This repo is an improved wrapper to the standerd Open-Image-Toolkit with the sole reason of making the following changes :
- Added **Resumeable ** features in the standard toolkit.This would be useful in case the user has connectivity issues or power outrages.
- Employed version switching in the code base.
- The repo also contains txt2xml.py file that converts the labels in xml format that would be useful for using it with Darknet - Yolo. Simply run the file after changing the input and output folder paths
- I have updated the readme to provide comprehensive instructions of use.
For getting more information about Open Images Dataset, please go through Info.md file.
The required modules are present in requirements.txt and can be installed using
pip install requirements.txt -r
For downloading the bounding box csv files
-
Follow the instructions provided at the official link of Open-Images Dataset. You would be required to download the 4 csv files as explained over here.
-
Alternatively, you can also follow the following steps
# get the training data wget https://requestor-proxy.figure-eight.com/figure_eight_datasets/open-images/train-images-boxable.csv wget https://requestor-proxy.figure-eight.com/figure_eight_datasets/open-images/train-annotations-bbox.csv # get the test data wget https://requestor-proxy.figure-eight.com/figure_eight_datasets/open-images/test-annotations-bbox.csv wget https://requestor-proxy.figure-eight.com/figure_eight_datasets/open-images/test-images.csv
-
In case you directly know the Version file's URL, you can directly download from there. For example, for the using the latest version, download from the following URLs
-
Using the automated script files
The file module/bounding_boxes.py already contains the above mentioned code. So, it will prompt you to donwload all the required files the first time you run the code.
P.S - If you clone this repo, you will already have the csv files present in /OID/csv_folder for V4. In case you want to work with other versions, delete the present files and overwrite them with the new files
- type_csv - Which class of images you want to download [ train, test, val or all]

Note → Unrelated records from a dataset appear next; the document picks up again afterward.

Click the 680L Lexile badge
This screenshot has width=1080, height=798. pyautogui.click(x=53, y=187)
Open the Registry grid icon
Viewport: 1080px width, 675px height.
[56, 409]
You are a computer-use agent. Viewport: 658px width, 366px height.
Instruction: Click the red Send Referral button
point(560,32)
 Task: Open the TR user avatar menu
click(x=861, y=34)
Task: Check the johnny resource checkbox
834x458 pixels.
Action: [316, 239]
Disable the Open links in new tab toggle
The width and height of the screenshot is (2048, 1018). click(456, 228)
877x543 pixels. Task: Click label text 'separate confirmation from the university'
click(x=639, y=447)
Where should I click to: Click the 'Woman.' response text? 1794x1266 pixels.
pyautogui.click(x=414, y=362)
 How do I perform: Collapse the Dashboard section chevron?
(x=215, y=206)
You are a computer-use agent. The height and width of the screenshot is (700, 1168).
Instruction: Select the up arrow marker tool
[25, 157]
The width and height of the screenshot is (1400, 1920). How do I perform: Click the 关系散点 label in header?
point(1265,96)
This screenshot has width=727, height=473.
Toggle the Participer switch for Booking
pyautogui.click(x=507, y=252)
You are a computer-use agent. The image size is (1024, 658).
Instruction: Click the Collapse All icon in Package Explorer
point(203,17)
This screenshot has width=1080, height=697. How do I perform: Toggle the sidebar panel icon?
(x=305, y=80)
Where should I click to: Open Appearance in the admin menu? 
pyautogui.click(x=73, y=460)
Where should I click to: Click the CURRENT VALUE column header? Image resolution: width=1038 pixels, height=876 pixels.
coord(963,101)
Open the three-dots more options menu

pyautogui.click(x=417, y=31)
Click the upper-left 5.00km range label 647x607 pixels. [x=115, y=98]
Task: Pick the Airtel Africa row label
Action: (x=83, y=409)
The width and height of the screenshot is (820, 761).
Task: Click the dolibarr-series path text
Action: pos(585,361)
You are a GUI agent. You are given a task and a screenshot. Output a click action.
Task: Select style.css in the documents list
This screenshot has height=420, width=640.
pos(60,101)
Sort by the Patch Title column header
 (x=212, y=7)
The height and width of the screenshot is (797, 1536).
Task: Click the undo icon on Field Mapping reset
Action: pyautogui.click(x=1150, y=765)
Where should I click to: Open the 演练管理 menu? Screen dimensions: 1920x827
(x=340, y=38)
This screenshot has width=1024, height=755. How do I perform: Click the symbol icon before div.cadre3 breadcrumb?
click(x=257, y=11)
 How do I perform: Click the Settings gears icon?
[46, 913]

- classes - Space seperated name of classes you want to dowload
- limit - Limit the number of images you want to download
Python3 is required
- Run the following command to implement simple resume feature
python main.py downloader --resume
- In case you want to add additional items when resuming, run the following script
python main.py downloader --classes Apple Orange --type_csv all --limit 400
By default, the script is configured to resume downloading from the previous state. In case you do not wish to do so, delete log.csv file present in the master folder.
Python3 is required.
-
Clone this repository
git clone https://github.com/Jash-2000/open_image_dataset_downloader.git
-
Install the required Images
pip install -r requirements.txt
-
First of all, if you simply want a quick reminder of al the possible options given by the script, you can simply launch, from your console of choice, the main.py. Remember to point always at the main directory of the project
python3 main.py
or in the following way to get more information
python3 main.py --help
The full list of Parsers is present in the /Modules/parser.py
-
Download different classes in seperate folders
python main.py downloader --classes Balloon Airplane --type_csv train --limit 400
-
download in the same folder
python main.py downloader --classes Balloon Airplane --type_csv train --limit 1000 --multiclasses 1
-
If you are running the code for the first time (i.e. you are not resuming the code), make sure to delete the log.csv file. Different version of Pandas have different rule for overwriting.
-
Make sure you have downloaded the corrrect bounding box csv file.
-
Make sure that the class labels have been called correctly while running the script.
The algorith will take care to download all the necessary files and build the directory structure like this:
main_folder
│ main.py
│
└───OID
│ file011.txt
│ file012.txt
│
└───csv_folder
| |
| └───v4
| |
| └───v5
| |
| └───v6
| │ class-descriptions-boxable.csv
| │ validation-annotations-bbox.csv
|
└───Dataset
|
└─── test
|
└─── train
|
└─── validation
|
└─── v4
|
└─── v5
|
└─── v6
|
└───Apple
| |
| |0fdea8a716155a8e.jpg
| |2fe4f21e409f0a56.jpg
| |...
| └───Labels
| |
| |0fdea8a716155a8e.txt
| |2fe4f21e409f0a56.txt
| |...
|
└───Orange
|
|0b6f22bf3b586889.jpg
|0baea327f06f8afb.jpg
|...
└───Labels
|
|0b6f22bf3b586889.txt
|0baea327f06f8afb.txt
|...
If you have already downloaded the different csv files you can simply put them in the csv_folder
. The script takes automatically care of the download of these files, but if you want to manually download them for whatever reason here you can find them.
If you interupt the downloading script ctrl+d
you can always restart it from the last image downloaded.